[[ Data to process open ]]

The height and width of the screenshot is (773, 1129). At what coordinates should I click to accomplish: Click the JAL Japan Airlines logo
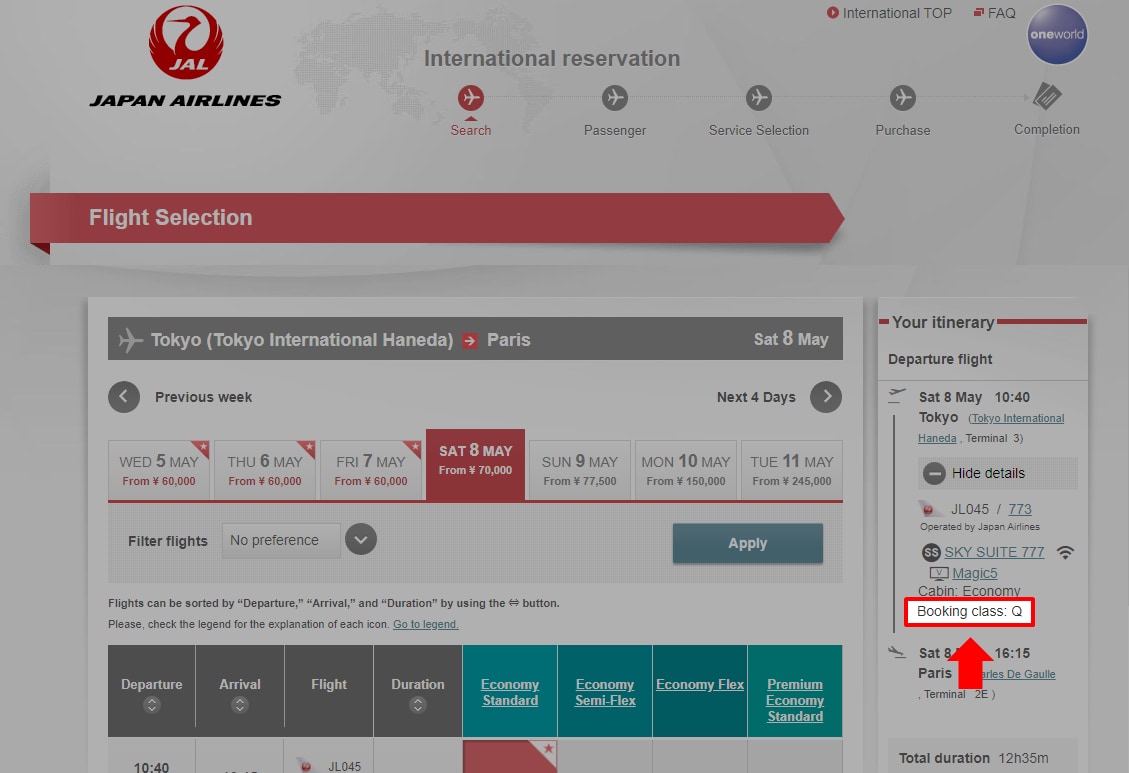[185, 57]
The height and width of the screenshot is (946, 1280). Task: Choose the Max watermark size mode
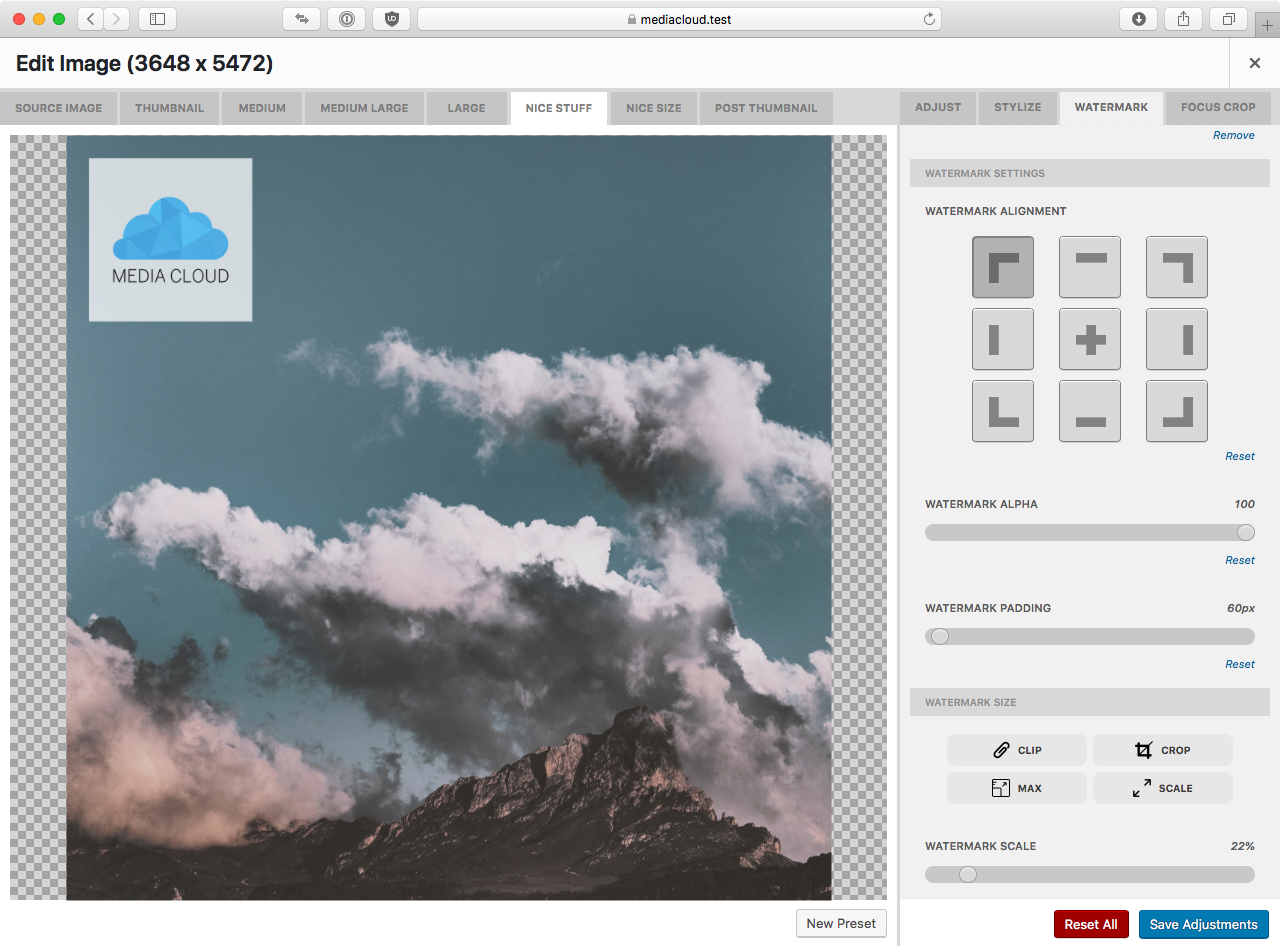1016,788
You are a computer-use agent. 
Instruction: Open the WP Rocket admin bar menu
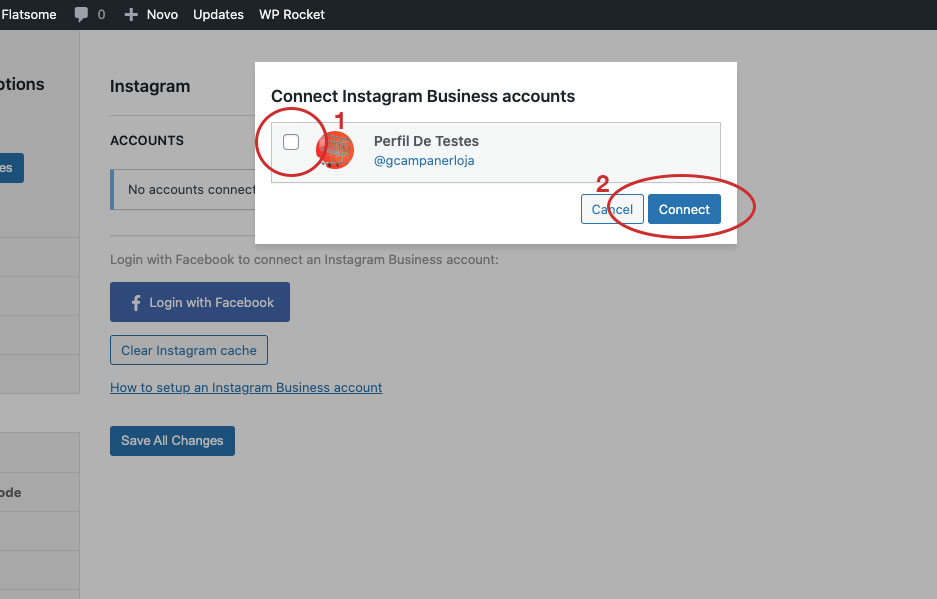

[[ Data to process closed ]]

What is expected » Without the pictures, return all the records precisely as they stand.

Answer to the exercise »
The height and width of the screenshot is (773, 1129). At what coordinates should I click to accomplish: Click the JAL Japan Airlines logo
[185, 57]
The height and width of the screenshot is (946, 1280). Task: Choose the Max watermark size mode
1016,788
You are a computer-use agent. 
Instruction: Open the WP Rocket admin bar menu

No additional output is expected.